Introducir cinco minutos de recuperación activa al principio de cada clase —«sin mirar tus apuntes, explícame lo que vimos la semana pasada»— ya cambia el ritmo de aprendizaje en las primeras semanas.

Pablo lleva dos meses dando clases particulares de Física a Lucía, de 4.º de ESO. Las sesiones van bien: Lucía atiende, toma apuntes, hace los ejercicios que se le piden. Pero sus notas no mejoran. En el primer control sacó un 4,5; en el segundo, un 4. Cuando Pablo le pregunta cómo estudia en casa, Lucía responde: «Leo mis apuntes hasta que me suena todo bien».

Ahí está el problema. Lucía estudia. Solo que estudia de la manera equivocada.

Por qué la mayoría de alumnos estudian mal (y no es culpa suya)

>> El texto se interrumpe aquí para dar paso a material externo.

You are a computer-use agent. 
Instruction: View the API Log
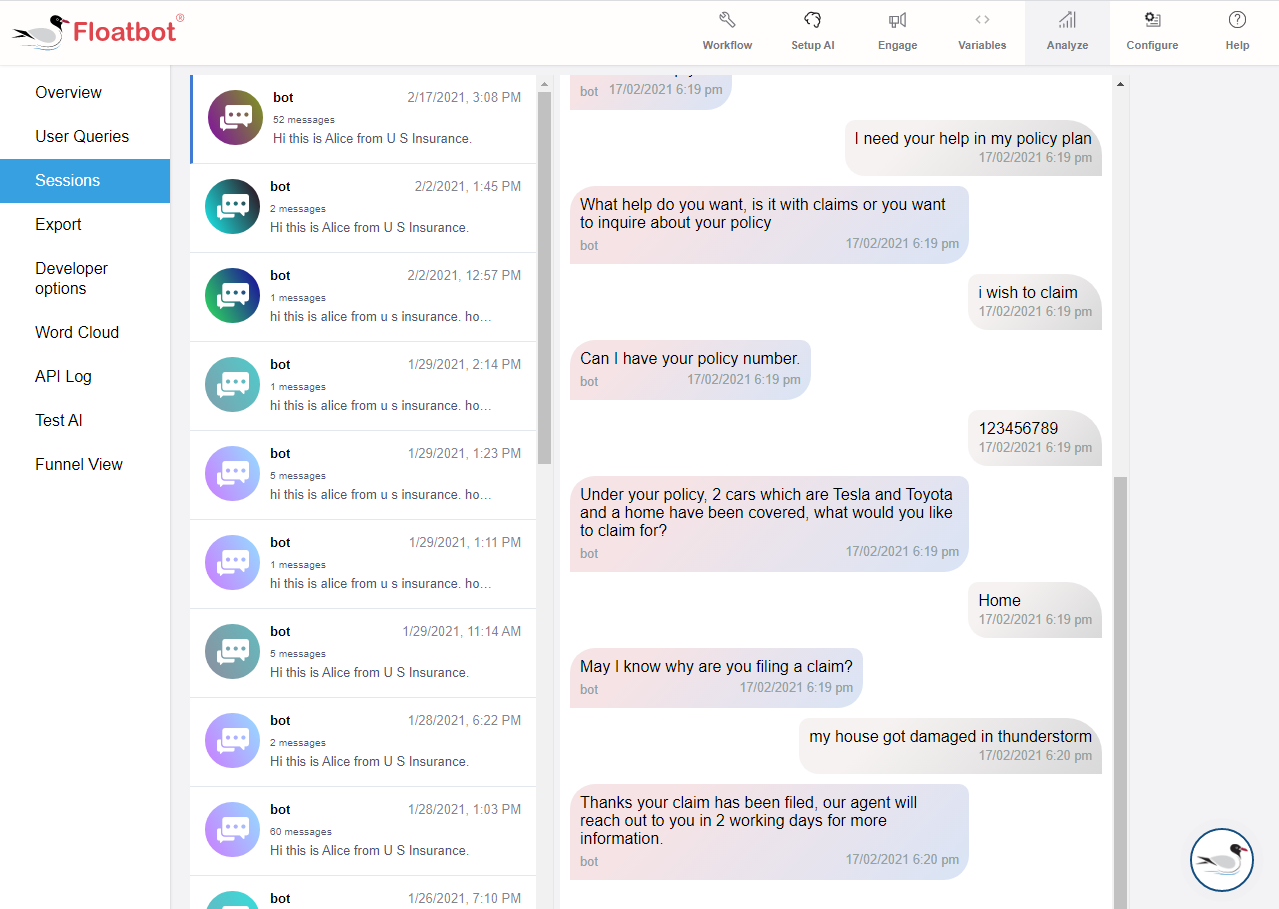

El sistema educativo enseña contenido pero no enseña a aprender. A un alumno de secundaria nadie le ha explicado de forma sistemática cómo funciona la memoria, por qué se olvida lo que se estudia, ni qué métodos funcionan mejor para retener información a largo plazo. El resultado es que los alumnos recurren a lo que les resulta cómodo y familiar: releer, subrayar, hacer resúmenes.

Esas tres estrategias tienen algo en común: son fáciles, dan la sensación de estar haciendo algo productivo y producen muy poco aprendizaje duradero. La investigación sobre memoria y aprendizaje —desde Ebbinghaus hasta los estudios de Roediger y Karpicke en los últimos veinte años— es consistente en este punto: las estrategias que más utilizan los alumnos son, con diferencia, las menos efectivas para retener información.

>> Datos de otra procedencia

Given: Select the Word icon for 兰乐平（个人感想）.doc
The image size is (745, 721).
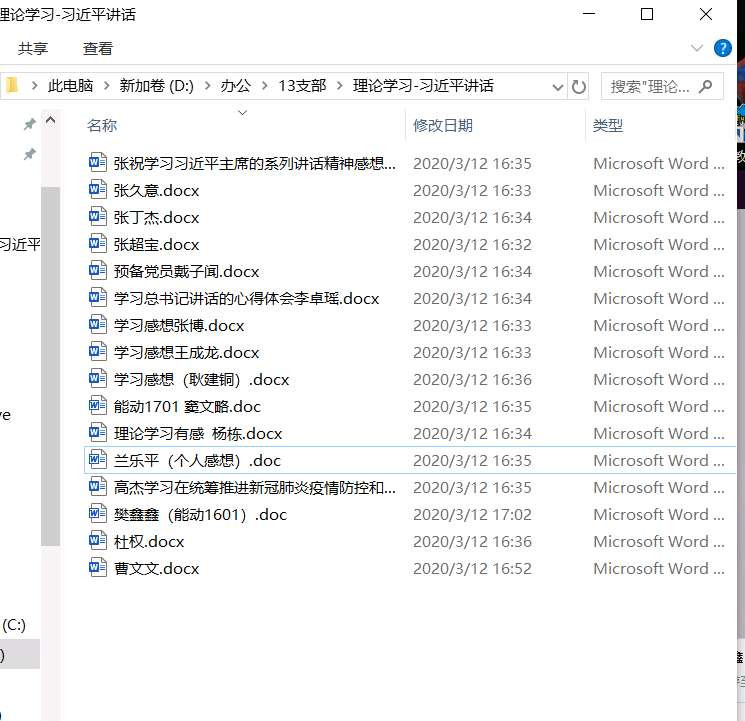Looking at the screenshot, I should [x=97, y=460].
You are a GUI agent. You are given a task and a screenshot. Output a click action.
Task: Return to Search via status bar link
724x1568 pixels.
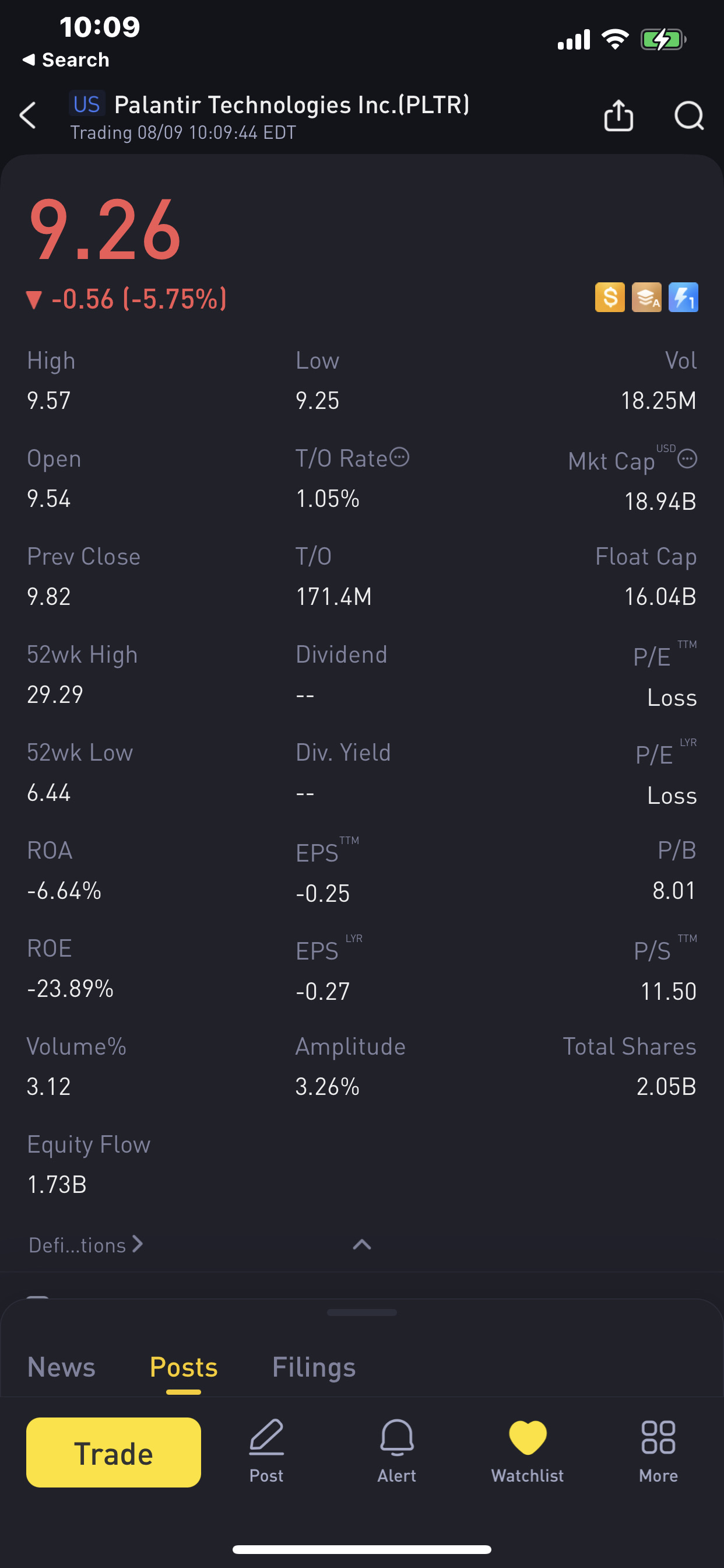[66, 60]
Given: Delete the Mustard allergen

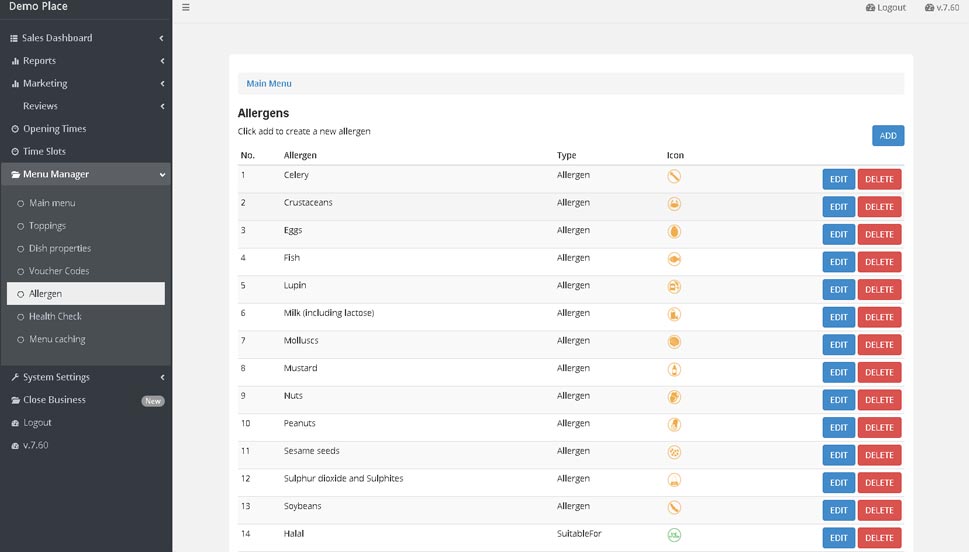Looking at the screenshot, I should [879, 373].
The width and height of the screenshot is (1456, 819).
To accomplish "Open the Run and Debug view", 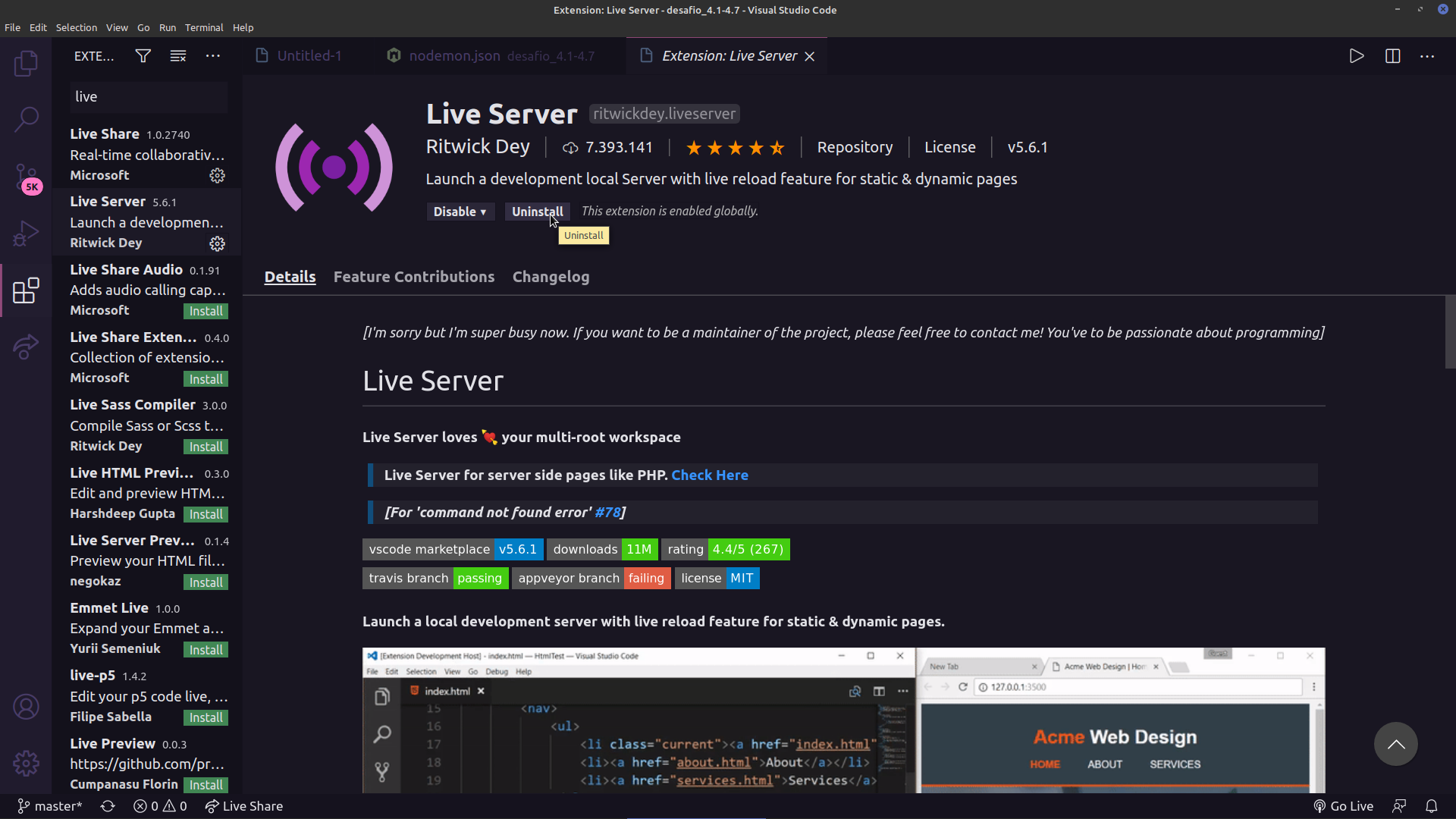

El tutor particular tiene una ventaja que el sistema no tiene: puede enseñar al alumno cómo estudiar, no solo qué estudiar.

La diferencia entre reconocer y recordar

Lucía lee sus apuntes hasta que «le suenan bien». Esa sensación es real: está reconociendo el contenido. Pero el examen no le pide que reconozca —le pide que recuerde. Son dos procesos cognitivos distintos, y entrenar uno no entrena el otro.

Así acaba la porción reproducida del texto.